By the end of 2002, the use of hormone therapy by women had plummeted by 38%, and in 2003, 20 million fewer prescriptions for hormone therapy were written. The era of widespread use of hormones by postmenopausal women was declared over.
Heart disease: Is it in the timing?
Over the past several years, a more nuanced view of the heart disease risk from hormone therapy has emerged. Of course, it was never a secret, but researchers reconsidering the WHI results have pointed out that the average age of the women at the start of the study was 63. That means many of them started taking hormones a decade after they stopped menstruating. The usual practice is to start hormone therapy at the time of menopause when menopausal symptoms begin. For American women, on average, menopause occurs at age 51. Some experts argued that the WHI results were likely true for women in their 60s and 70s and could be misleading if applied to younger women entering menopause.

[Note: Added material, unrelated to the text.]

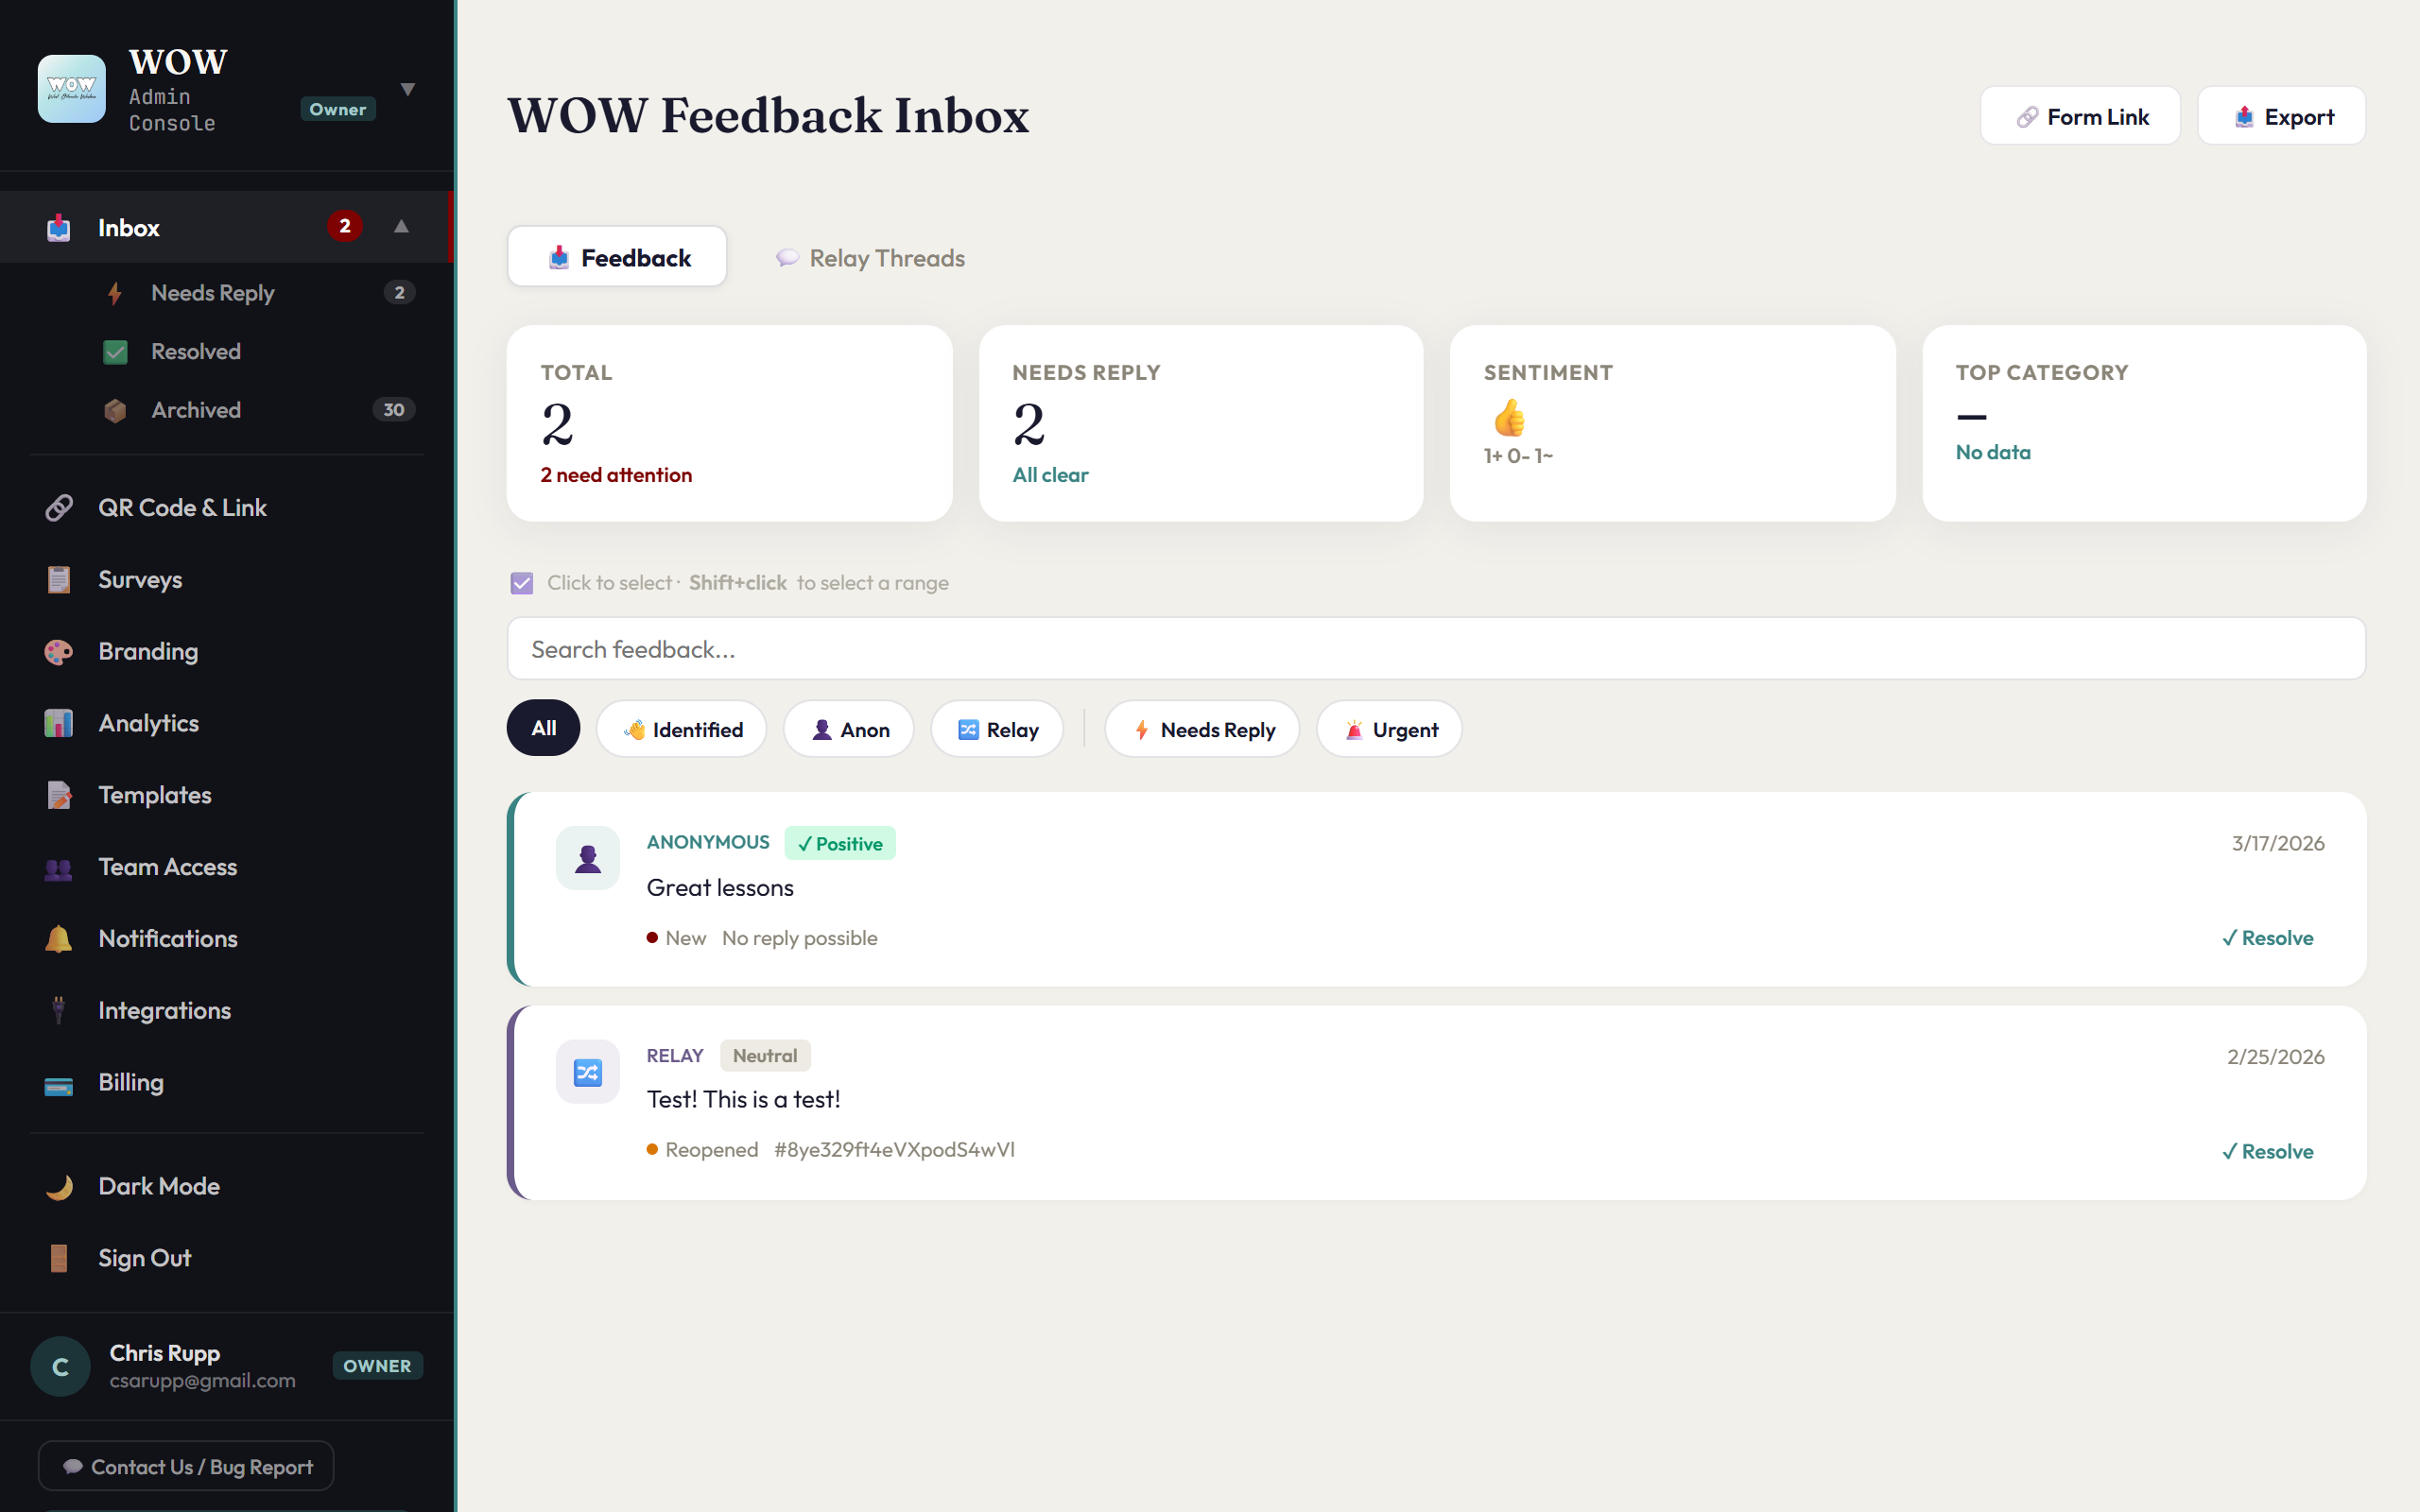The image size is (2420, 1512).
Task: Open the Archived folder entry
Action: (196, 410)
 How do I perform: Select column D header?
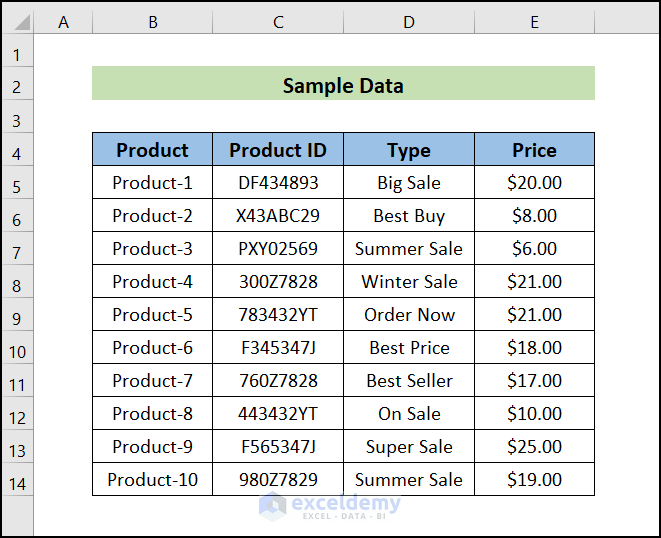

That's a plausible argument, given our growing understanding of the biology of atherosclerosis. The precursors of atherosclerotic plaques start developing when people are in their 20s and 30s, but it takes decades for the plaques to grow and fully form. In women, oestrogen seems to slow that process down, which is why women tend to get symptomatic coronary disease at a later age than men.
But after menopause, when oestrogen levels wane, women begin to "catch up," and atherosclerotic plaques start to form. Once plaques form, the effect of oestrogen is no longer beneficial.
Why is that? Atherosclerotic plaques are pools of cholesterol, fat-laden foam cells, and inflammatory molecules covered by a thin, fibrous cap. If that cap breaks open, the "gunk" inside spills into the bloodstream, which causes blood clots to form. If clots block the flow of blood to the heart muscle, the result is a heart attack. Oestrogen makes established plaques more likely to rupture by stirring up the inflammatory factors inside. So starting older women on hormone therapy after they have atherosclerotic plaques may be quite risky, whereas it might be protective in younger women whose arteries are still relatively plaque-free.
Results from studies like the Nurses' Health Study - which are simply observational, following the participants for many years - bear this out. The women in those studies have tended to start hormone therapy closer to menopause. Some results have linked hormone therapy to steep declines of almost 50% in heart disease risk.